Warning: Would be better to use the BiAugmentedLstm class in a regular model

Given an input batch of sequential data such as word embeddings, produces a single layer unidirectional AugmentedLSTM representation of the sequential input and new state tensors.

Parameters

inputs : PackedSequence
bsize sequences of shape (len, input_dim) each, in PackedSequence format
states : Tuple[torch.Tensor, torch.Tensor]
Tuple of tensors containing the initial hidden state and the cell state of each element in the batch. Each of these tensors have a dimension of (1 x bsize x nhid). Defaults to None.

Returns

Tuple[PackedSequence, Tuple[torch.Tensor, torch.Tensor]]
AugmentedLSTM representation of input and the state of the LSTM t = seq_len. Shape of representation is (bsize x seq_len x representation_dim). Shape of each state is (1 x bsize x nhid).

BiAugmentedLstm#

class BiAugmentedLstm(torch.nn.Module):
 | def __init__(
 |     self,
 |     input_size: int,
 |     hidden_size: int,
 |     num_layers: int = 1,
 |     bias: bool = True,
 |     recurrent_dropout_probability: float = 0.0,
 |     bidirectional: bool = False,
 |     padding_value: float = 0.0,
 |     use_highway: bool = True
 | ) -> None

BiAugmentedLstm implements a generic AugmentedLSTM representation layer. BiAugmentedLstm is an LSTM which optionally appends an optional highway network to the output layer. Furthermore the dropout controls the level of variational dropout done.

Parameters

input_size : int
The dimension of the inputs to the LSTM.
hidden_size : int
The dimension of the outputs of the LSTM.
num_layers : int
Number of recurrent layers. Eg. setting num_layers=2 would mean stacking two LSTMs together to form a stacked LSTM, with the second LSTM taking in the outputs of the first LSTM and computing the final result. Defaults to 1.
bias : bool
If True we use a bias in our LSTM calculations, otherwise we don't.
recurrent_dropout_probability : float, optional (default = 0.0)
Variational dropout probability to use.
bidirectional : bool
If True, becomes a bidirectional LSTM. Defaults to True.
padding_value : float, optional (default = 0.0)
Value for the padded elements. Defaults to 0.0.
use_highway : bool, optional (default = True)
Whether or not to use highway connections between layers. This effectively involves reparameterising the normal output of an LSTM as::
```
gate = sigmoid(W_x1 * x_t + W_h * h_t)
output = gate * h_t  + (1 - gate) * (W_x2 * x_t)
```

Returns

output_accumulator : PackedSequence
The outputs of the LSTM for each timestep.
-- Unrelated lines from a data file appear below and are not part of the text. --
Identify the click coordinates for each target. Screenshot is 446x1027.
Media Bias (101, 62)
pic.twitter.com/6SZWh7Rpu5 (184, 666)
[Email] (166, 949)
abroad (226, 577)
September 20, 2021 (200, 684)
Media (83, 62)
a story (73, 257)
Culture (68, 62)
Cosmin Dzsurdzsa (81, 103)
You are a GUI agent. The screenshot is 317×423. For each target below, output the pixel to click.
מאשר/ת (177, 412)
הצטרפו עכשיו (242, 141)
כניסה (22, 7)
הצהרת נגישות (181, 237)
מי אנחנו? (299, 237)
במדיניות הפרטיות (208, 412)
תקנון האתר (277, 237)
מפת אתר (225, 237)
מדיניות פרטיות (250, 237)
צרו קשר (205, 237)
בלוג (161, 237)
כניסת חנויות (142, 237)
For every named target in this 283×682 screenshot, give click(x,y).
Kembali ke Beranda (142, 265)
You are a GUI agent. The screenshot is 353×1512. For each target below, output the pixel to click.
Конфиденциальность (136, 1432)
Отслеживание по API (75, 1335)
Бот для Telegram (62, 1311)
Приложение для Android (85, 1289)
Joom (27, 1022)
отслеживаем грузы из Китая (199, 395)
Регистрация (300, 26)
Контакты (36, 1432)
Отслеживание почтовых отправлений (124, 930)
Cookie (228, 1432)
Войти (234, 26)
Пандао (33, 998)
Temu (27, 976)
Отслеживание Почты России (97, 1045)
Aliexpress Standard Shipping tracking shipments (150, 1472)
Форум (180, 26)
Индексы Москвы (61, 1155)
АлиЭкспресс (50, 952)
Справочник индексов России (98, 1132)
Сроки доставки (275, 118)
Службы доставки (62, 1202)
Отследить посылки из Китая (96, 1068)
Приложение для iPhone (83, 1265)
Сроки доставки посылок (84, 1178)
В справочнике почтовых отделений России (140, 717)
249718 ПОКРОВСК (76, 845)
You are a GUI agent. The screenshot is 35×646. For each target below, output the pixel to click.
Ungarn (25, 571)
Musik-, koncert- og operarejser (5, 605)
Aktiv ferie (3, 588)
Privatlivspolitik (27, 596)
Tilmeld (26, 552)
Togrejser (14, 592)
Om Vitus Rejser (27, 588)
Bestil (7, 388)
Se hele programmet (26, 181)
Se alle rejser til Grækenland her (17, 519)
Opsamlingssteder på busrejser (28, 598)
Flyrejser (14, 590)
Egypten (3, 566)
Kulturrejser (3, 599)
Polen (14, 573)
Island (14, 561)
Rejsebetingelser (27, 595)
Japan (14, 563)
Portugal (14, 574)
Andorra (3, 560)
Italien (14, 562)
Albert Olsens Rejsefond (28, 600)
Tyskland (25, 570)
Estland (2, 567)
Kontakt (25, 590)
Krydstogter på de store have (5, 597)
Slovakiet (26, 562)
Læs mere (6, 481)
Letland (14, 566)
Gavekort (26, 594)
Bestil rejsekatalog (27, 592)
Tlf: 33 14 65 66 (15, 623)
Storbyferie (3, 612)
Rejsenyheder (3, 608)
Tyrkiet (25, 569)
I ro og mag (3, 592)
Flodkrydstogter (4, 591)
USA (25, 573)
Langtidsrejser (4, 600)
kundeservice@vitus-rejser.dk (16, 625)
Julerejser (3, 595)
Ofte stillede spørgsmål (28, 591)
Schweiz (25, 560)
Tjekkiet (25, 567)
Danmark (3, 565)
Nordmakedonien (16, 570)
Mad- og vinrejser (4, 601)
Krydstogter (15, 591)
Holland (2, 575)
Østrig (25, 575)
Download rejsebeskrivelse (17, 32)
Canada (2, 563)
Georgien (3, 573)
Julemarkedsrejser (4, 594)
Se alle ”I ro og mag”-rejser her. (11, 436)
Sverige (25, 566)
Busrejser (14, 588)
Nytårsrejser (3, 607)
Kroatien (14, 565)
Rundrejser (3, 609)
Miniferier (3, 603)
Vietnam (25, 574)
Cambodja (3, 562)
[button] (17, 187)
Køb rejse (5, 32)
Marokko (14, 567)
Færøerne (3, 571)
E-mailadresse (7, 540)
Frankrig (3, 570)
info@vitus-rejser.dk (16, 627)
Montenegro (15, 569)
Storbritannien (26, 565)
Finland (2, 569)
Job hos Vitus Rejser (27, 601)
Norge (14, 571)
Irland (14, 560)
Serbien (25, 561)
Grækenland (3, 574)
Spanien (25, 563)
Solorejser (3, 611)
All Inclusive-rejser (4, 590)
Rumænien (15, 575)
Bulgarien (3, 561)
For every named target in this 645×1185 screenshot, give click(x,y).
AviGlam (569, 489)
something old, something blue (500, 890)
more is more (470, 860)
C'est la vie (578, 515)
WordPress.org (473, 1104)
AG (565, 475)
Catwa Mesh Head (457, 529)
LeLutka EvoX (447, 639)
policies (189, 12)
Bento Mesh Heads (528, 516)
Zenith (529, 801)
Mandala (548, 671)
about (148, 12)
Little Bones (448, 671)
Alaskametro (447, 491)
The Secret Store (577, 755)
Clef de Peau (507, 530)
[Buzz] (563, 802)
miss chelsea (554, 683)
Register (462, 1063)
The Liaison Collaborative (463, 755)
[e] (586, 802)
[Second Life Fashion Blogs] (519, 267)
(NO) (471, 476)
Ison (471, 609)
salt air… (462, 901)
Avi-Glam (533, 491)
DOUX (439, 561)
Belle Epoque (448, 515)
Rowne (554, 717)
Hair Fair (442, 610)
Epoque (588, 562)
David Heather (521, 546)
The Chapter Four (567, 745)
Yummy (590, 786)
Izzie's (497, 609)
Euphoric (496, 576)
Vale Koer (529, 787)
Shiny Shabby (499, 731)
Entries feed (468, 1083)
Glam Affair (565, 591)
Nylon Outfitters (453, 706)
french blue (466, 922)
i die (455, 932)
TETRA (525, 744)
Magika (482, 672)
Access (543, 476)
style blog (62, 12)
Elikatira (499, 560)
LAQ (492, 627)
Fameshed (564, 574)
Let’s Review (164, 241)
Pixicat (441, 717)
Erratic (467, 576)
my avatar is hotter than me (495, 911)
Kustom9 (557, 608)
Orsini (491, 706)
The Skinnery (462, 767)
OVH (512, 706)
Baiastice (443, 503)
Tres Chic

A tensor of shape (batch_size, max_timesteps, hidden_size) where for a given batch element, all outputs past the sequence length for that batch are zero tensors.

forward#

class BiAugmentedLstm(torch.nn.Module):
 | ...
 | def forward(
 |     self,
 |     inputs: torch.Tensor,
 |     states: Optional[Tuple[torch.Tensor, torch.Tensor]] = None
 | ) -> Tuple[torch.Tensor, Tuple[torch.Tensor, torch.Tensor]]

Given an input batch of sequential data such as word embeddings, produces a AugmentedLSTM representation of the sequential input and new state tensors.

Parameters

inputs : PackedSequence
A tensor of shape (batch_size, num_timesteps, input_size) to apply the LSTM over.
states : Tuple[torch.Tensor, torch.Tensor]
Tuple of tensors containing the initial hidden state and the cell state of each element in the batch. Each of these tensors have a dimension of (bsize x num_layers x num_directions * nhid). Defaults to None.

Returns

Tuple[torch.Tensor, Tuple[torch.Tensor, torch.Tensor]]
AgumentedLSTM representation of input and the state of the LSTM t = seq_len. Shape of representation is (bsize x seq_len x representation_dim). Shape of each state is (bsize x num_layers * num_directions x nhid).